Thanks for the tip Kay.
Comment 6 Daniel Drake 2012-11-12 14:19:25 UTC
I imagine you have probably resolved Marcos's case above. But the original issue reported when I opened the bug still stands, and is not related to the target name being used. (I updated the rules to rename the device to foo1 to remove any doubt - still doesn't work)

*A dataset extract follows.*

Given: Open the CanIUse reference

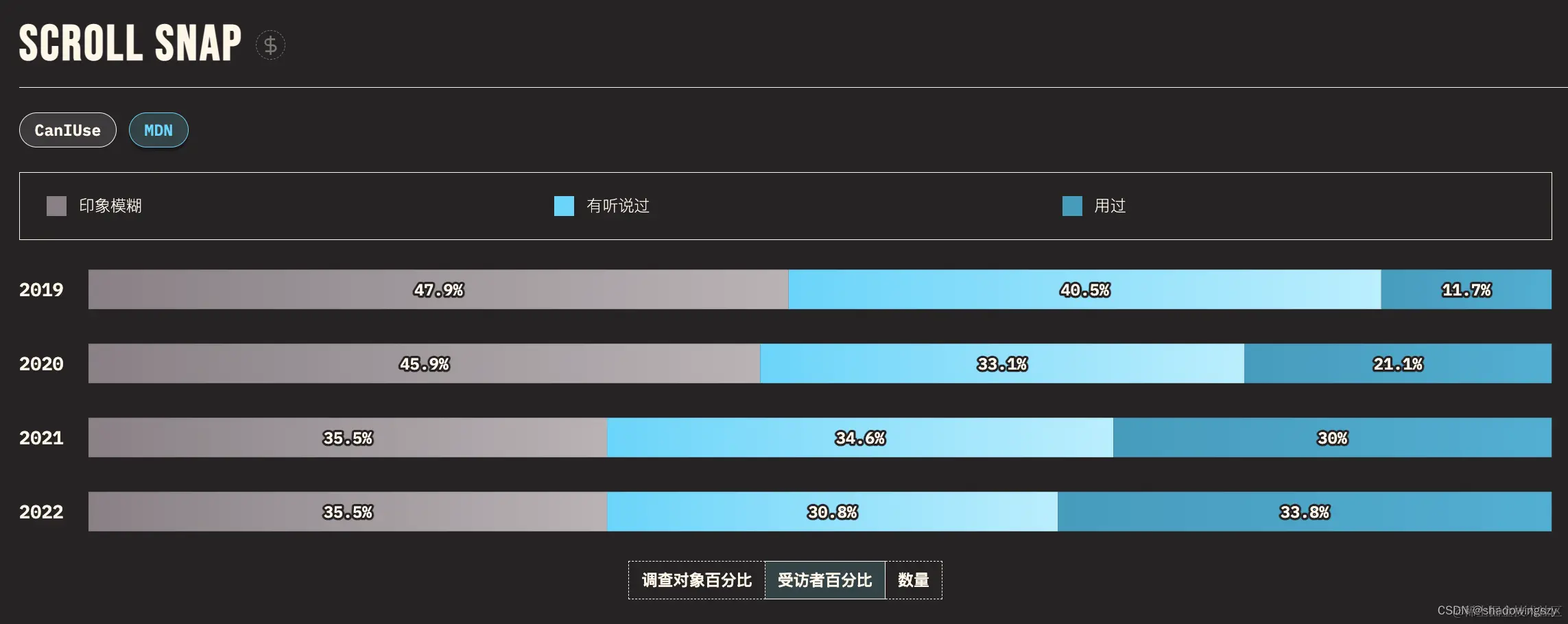Looking at the screenshot, I should (67, 130).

In my case, the issue is that udev presents the device to NetworkManager before it has applied the relevant udev rules. NetworkManager immediately brings the device up (e.g. ifconfig eth0 up) which then means when udev tries to rename it shortly after, it fails, because you can't rename an interface that is up. This is reproducible on every boot.
Comment 7 Daniel Drake 2012-11-26 17:33:12 UTC
I've investigated further:

On startup, NetworkManager starts listening for uevents via libgudev (to be informed of new network devices that get added later), and then enumerates all existing network devices:

	devices = g_udev_client_query_by_subsystem (priv->client, "net");
	for (iter = devices; iter; iter = g_list_next (iter)) {
		net_add (self, G_UDEV_DEVICE (iter->data));

This is hitting a race. libudev's enumeration works directly with /sys, without consulting udevd. In this case, udevd has not finished reading/applying all the relevant rules to the device, but libudev finds it anyway, and hands it over to NetworkManager.

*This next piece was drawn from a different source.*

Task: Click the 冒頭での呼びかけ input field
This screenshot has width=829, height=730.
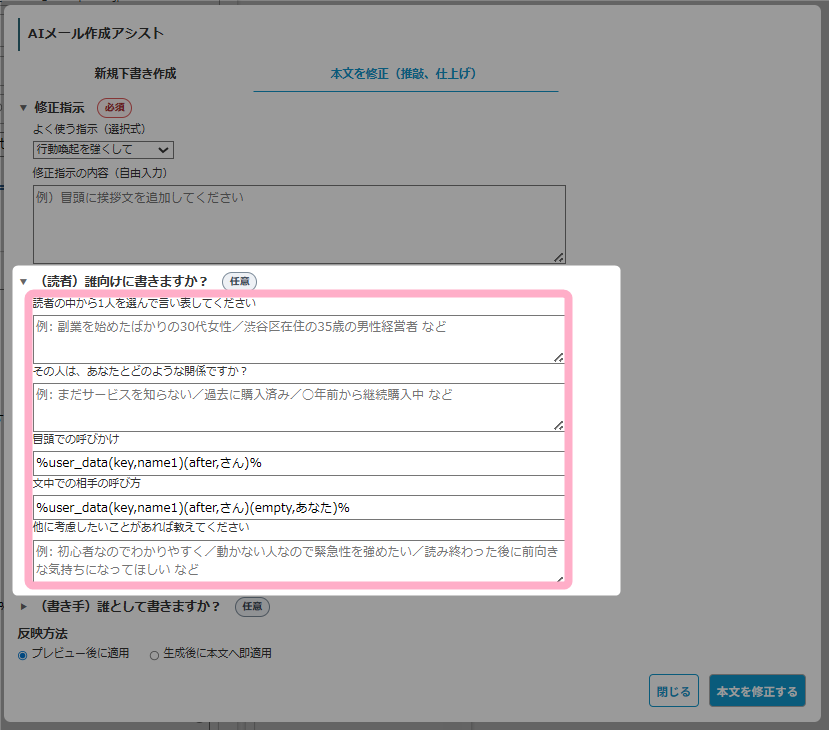Action: 298,463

I added some debug messages in NM and udevd and can confirm that the following is happening:

1. system boots
2. Network device is detected
3. NetworkManager starts, queries available network devices, finds the device
4. NetworkManager brings the network device up
5. udevd starts processing of the network device
6. udevd tries to rename the network device, fails, its in use
7. udevd announces presence of the network device to libudev listeners

I can't imagine this is the only race caused by the fact that libudev's enumeration doesn't seem to synchronise with udevd before presenting devices. What options do we have to solve this?
Comment 9 Daniel Drake 2012-11-26 18:58:42 UTC
Ah, that looks promising.

So, the NM enumeration part would start checking udev_device_get_is_initialized() before processing devices. If that returns 0, it would skip the device, on the basis that udev is still setting it up, and we should expect it to arrive via a uevent later.

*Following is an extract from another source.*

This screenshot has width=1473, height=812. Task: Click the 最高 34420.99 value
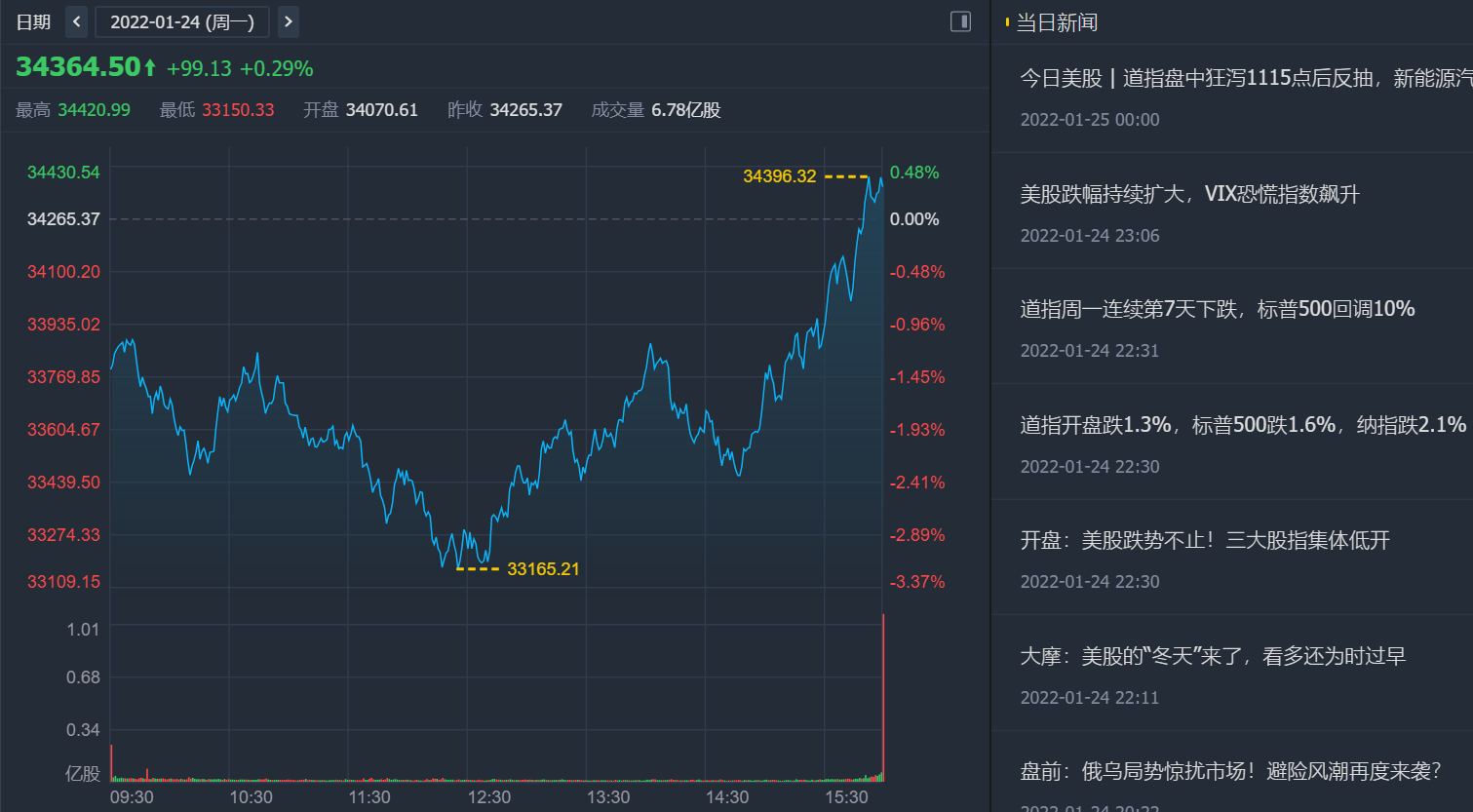[94, 110]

Does that logic sound sensible?
Comment 10 Kay Sievers 2012-11-26 20:04:26 UTC
Could be, that this is enough:
  g_udev_enumerator_add_match_is_initialized()
Comment 11 Daniel Drake 2012-11-26 20:10:46 UTC
Yes, and also the udev_enumerate_add_match_is_initialized() documentation agrees with the logic above.

https://mail.gnome.org/archives/networkmanager-list/2012-November/msg00175.html

Seems to have solved the problem. Glad that there wasn't a gaping hole after all. Thanks!